**TEXTO DE ORIGEM:**
<<<<

Professora e 2 auxiliares foram afastadas das salas, após mãe de menina autista divulgar áudio que sugere que criança era trancada em banheiro. Polícia, MP e a prefeitura apuram 3 casos.
Após a denúncia de possíveis maus-tratos contra uma criança autista, mães de alunos da Creche Municipal Nedy de Oliveira, em Pirassununga (SP), estão preocupados com os filhos. Outras duas denúncias também são apuradas por prefeitura e Polícia Civil.
Uma professora e duas auxiliares foram afastadas das salas de aula. Na quarta-feira (25), o g1 mostrou que a mãe de uma menina de 2 anos escondeu um gravador na mochila dela e ouviu diálogos que, segundo ela, sugerem que a criança era trancada em um banheiro.
Há também comentários sobre a roupa da criança, questionamento sobre a condição de autista da menina e tentativa de assustá-la. Ela foi transferida da escola e ganhou uma bolsa em uma unidade particular.
Pais preocupados
A dona de casa Beatriz Braga disse à EPTV, que ficou esperando um posicionamento da unidade. “A gente fica muito assustada, nós aguardávamos uma posição da creche, nós não tivemos. Simplesmente a gente ouvia por boca de uns, de outros”, afirmou.

>>>>

**ITENS FORNECIDOS:**

<<<<

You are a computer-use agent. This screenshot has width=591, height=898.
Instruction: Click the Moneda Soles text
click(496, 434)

>>>>
<<<<

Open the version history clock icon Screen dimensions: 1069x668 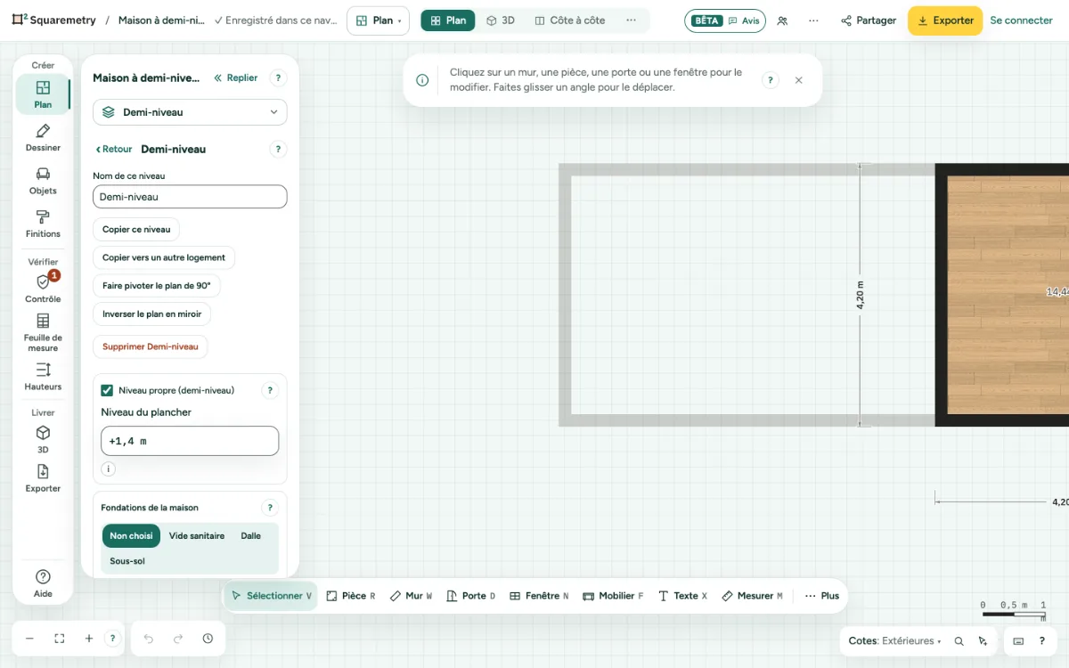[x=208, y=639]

>>>>

**TAREFAS A CUMPRIR:**
- A) Reproduza o trecho da notícia sobre a creche de Pirassununga que começa em "Uma professora e" e segue até "uma unidade particular.".
- B) Segundo a notícia sobre a creche de Pirassununga, onde a mãe da menina de 2 anos escondeu o gravador?

**RESULTADOS:**
- A)
Uma professora e duas auxiliares foram afastadas das salas de aula. Na quarta-feira (25), o g1 mostrou que a mãe de uma menina de 2 anos escondeu um gravador na mochila dela e ouviu diálogos que, segundo ela, sugerem que a criança era trancada em um banheiro.
Há também comentários sobre a roupa da criança, questionamento sobre a condição de autista da menina e tentativa de assustá-la. Ela foi transferida da escola e ganhou uma bolsa em uma unidade particular.

- B) Na mochila da menina.